The "Indomitable" MRI
Raymond Damadian's medical imaging machine set off a revolution but not without controversy
- By Julie Wakefield
- Smithsonian magazine, June 2000, Subscribe
(Page 3 of 3)
Damadian trumpeted Indomitable's success to the media, asserting, perhaps a bit rashly, in a July 20 press release that "a new technique for the nonsurgical detection of cancer anywhere in the human body has now been perfected."
A year later, he founded a company to commercialize the technology. Named for his field focusing approach, the Fonar Corporation marketed its first product in 1980, based on the Indomitable prototype.
Today, Indomitable, minus its electronic subsystems, is prominently displayed at the National Inventors Hall of Fame in Akron, Ohio, on loan from the National Museum of American History. The Hall of Fame inducted Damadian in 1989. A year earlier, Damadian shared the National Medal of Technology with Lauterbur for their independent contributions to MRI technology.
The use of MRI technology, of course, has spread so rapidly that nowadays even dogs and cats benefit from its revealing scans. Improvements to MRI machines have even made it possible to trace thought or perception sequences for brain research.

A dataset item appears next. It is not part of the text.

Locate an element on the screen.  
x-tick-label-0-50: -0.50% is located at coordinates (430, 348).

Despite the technology's success, detractors denounce the first Indomitable image as "meaningless," given its crudeness and vulnerability to bias. Moreover, they view Damadian's so-called breakthrough as a technical dead end: even his own company, Fonar, abandoned the approach and adopted Lauterbur's in the early 1980s. But Damadian considers Fonar's courtroom victory in 1997 over General Electric, which forced the industry giant to award him $128 million for patent infringements, as proof of the priority of his concept.

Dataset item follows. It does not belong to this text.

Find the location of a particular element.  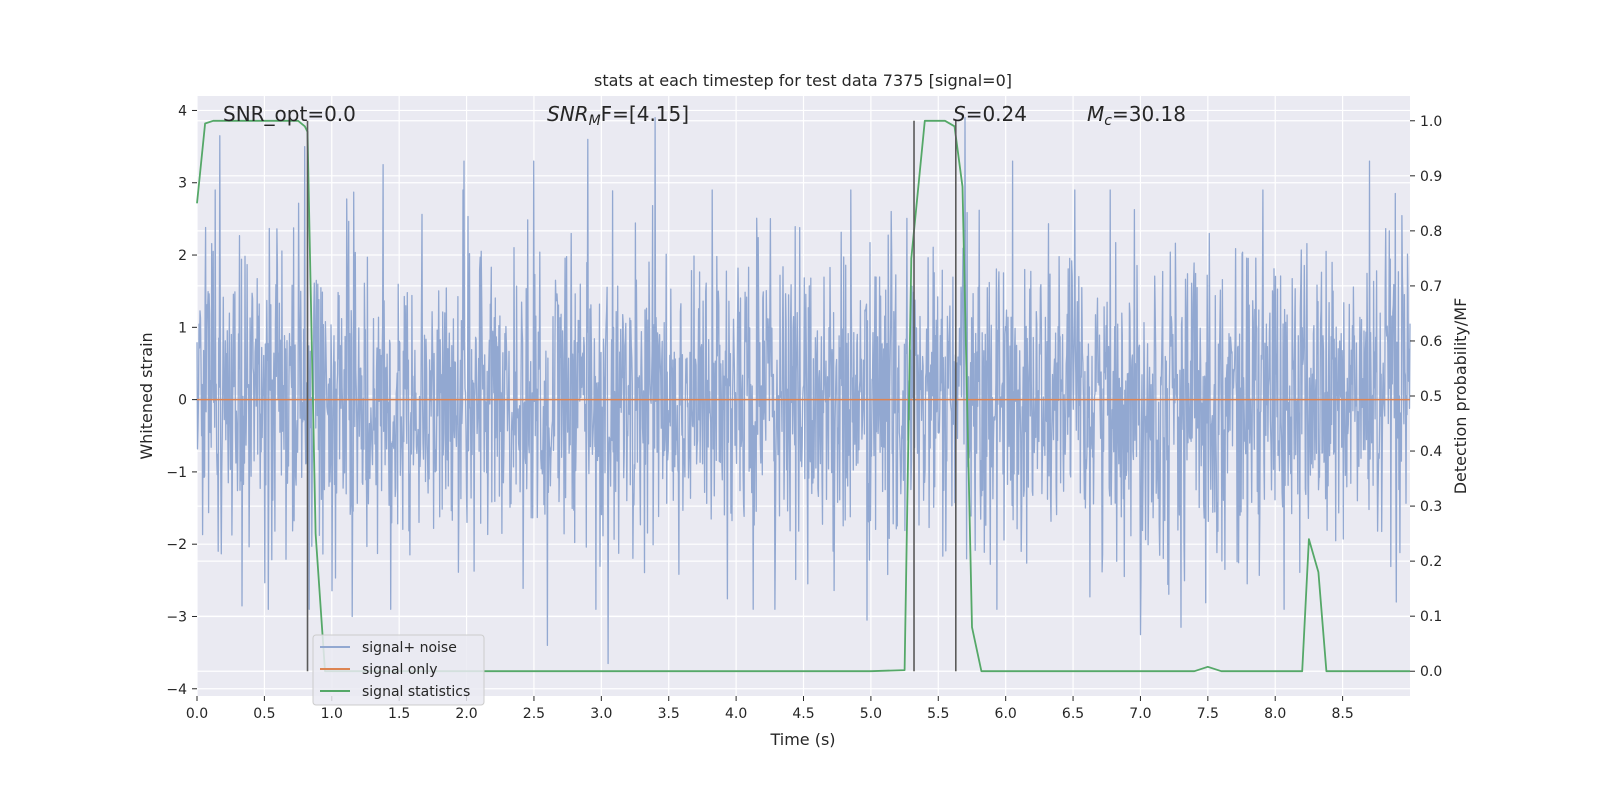

y-tick-label: −3 is located at coordinates (176, 617).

Raymond Damadian now is racing other experimenters to create a giant MRI machine that will allow surgeons to view patients' interior anatomies while they operate. Historians of science, meanwhile, will review the history of MRI technology to distinguish braggadocio from brilliance, as tough a task as measuring spin on electrons. If claims hold up, someone from the field may again make headlines — as a Nobel Prize winner.